[Items from a data source]

★ ★ ★ ★ ★

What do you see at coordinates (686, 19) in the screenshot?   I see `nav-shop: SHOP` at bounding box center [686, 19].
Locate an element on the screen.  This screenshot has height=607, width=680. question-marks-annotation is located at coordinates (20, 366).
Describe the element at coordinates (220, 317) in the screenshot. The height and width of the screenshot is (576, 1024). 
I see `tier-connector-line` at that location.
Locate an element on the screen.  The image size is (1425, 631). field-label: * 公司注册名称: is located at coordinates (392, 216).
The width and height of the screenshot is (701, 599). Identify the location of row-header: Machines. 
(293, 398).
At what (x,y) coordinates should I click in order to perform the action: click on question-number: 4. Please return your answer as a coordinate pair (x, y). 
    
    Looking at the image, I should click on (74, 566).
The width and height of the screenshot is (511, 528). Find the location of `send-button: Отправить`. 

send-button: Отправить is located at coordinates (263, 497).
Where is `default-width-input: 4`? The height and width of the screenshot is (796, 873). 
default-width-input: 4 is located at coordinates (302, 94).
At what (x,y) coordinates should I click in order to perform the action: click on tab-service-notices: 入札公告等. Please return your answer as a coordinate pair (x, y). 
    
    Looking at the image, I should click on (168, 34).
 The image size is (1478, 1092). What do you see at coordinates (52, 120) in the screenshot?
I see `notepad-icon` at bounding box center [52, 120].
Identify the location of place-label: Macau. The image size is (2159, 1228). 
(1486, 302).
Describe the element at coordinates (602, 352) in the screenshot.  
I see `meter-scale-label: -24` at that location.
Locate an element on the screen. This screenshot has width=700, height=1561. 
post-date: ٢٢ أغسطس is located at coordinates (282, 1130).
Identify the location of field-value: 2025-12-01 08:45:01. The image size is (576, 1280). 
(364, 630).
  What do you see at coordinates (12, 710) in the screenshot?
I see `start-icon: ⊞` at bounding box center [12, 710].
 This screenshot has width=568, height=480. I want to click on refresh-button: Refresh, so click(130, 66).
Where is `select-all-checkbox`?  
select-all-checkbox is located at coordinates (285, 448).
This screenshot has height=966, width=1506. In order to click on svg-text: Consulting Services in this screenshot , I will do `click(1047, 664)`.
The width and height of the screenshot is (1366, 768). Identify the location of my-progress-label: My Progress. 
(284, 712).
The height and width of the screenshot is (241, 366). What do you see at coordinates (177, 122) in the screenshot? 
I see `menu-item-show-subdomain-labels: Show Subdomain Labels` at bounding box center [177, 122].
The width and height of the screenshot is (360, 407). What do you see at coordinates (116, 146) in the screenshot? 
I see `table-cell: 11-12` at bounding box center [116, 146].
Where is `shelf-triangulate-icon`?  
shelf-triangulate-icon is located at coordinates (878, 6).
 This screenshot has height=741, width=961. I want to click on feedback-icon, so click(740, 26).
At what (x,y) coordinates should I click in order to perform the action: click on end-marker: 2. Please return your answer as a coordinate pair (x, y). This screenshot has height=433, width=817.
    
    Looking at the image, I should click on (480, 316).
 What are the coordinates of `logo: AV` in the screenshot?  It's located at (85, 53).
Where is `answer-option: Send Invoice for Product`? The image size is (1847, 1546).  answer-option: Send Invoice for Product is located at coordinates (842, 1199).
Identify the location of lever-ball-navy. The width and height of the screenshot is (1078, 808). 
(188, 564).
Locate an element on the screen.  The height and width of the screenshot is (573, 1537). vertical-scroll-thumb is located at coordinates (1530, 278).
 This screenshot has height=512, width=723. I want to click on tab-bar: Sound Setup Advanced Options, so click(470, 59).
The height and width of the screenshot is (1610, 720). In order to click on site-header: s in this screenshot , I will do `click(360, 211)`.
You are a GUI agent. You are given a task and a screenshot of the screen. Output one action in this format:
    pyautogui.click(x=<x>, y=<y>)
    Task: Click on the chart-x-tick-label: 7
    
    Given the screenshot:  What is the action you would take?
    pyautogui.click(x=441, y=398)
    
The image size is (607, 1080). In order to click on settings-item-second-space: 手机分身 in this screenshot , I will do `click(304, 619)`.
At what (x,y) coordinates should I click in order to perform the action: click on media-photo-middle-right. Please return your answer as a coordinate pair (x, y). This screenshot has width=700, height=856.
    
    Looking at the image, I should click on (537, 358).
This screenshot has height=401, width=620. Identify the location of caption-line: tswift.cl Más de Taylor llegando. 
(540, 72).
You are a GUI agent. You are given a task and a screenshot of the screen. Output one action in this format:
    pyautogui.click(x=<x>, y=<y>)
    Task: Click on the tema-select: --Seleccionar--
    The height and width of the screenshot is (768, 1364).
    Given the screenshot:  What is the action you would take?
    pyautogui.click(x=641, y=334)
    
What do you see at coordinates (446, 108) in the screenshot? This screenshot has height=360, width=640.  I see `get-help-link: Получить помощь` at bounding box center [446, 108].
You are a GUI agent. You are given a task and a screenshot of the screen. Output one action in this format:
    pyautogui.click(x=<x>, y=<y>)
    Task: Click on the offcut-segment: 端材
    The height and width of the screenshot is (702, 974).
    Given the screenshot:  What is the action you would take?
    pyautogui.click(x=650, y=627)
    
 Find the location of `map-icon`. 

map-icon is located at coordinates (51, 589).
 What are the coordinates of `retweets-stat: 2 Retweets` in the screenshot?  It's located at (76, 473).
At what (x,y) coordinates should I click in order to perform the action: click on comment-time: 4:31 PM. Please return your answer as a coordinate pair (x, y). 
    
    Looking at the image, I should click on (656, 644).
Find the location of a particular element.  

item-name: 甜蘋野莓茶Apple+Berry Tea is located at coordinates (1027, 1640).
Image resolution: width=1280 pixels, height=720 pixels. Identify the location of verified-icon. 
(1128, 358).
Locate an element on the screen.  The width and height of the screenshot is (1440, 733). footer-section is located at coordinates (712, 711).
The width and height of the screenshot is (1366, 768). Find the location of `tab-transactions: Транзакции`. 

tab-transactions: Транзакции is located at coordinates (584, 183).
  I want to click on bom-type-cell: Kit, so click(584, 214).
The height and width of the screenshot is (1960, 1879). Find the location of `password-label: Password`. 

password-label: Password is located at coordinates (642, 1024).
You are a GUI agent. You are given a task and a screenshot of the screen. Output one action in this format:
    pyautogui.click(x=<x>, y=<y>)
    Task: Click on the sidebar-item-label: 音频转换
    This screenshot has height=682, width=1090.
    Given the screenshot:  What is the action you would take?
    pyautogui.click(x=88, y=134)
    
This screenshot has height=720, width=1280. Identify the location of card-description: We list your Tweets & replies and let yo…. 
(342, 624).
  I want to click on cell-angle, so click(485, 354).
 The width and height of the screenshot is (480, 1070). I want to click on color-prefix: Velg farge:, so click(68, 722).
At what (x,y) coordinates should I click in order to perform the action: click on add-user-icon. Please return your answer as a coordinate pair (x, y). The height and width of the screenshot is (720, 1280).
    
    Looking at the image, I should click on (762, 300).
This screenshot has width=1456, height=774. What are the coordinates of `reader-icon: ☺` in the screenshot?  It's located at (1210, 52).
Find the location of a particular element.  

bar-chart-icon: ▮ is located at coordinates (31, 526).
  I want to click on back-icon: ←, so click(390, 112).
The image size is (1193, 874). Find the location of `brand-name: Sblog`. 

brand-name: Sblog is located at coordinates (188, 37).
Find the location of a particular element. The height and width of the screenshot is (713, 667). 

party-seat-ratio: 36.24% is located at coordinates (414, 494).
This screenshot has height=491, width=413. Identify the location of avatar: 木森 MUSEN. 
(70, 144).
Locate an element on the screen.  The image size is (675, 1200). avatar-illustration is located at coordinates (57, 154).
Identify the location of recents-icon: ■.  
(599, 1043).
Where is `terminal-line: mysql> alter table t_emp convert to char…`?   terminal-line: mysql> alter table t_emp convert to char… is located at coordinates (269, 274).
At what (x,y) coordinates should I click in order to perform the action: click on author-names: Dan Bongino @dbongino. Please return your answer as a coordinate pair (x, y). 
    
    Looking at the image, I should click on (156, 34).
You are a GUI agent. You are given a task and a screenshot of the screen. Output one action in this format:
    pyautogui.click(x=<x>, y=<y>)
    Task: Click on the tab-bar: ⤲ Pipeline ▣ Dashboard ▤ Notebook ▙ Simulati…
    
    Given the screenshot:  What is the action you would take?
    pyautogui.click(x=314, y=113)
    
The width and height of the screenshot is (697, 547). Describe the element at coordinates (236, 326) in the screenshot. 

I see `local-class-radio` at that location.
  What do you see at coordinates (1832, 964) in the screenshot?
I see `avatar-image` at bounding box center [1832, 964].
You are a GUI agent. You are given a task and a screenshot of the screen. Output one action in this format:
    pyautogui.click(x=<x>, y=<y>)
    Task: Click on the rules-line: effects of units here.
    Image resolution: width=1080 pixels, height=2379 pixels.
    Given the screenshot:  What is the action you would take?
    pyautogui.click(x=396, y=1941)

★ ★ ★ ★ ★

ACTION ITEM> Select every line of the data above that contains the string "transactions" and copy each one out.

RESPONSE BOX>
The width and height of the screenshot is (1366, 768). Find the location of `tab-transactions: Транзакции`. 
tab-transactions: Транзакции is located at coordinates (584, 183).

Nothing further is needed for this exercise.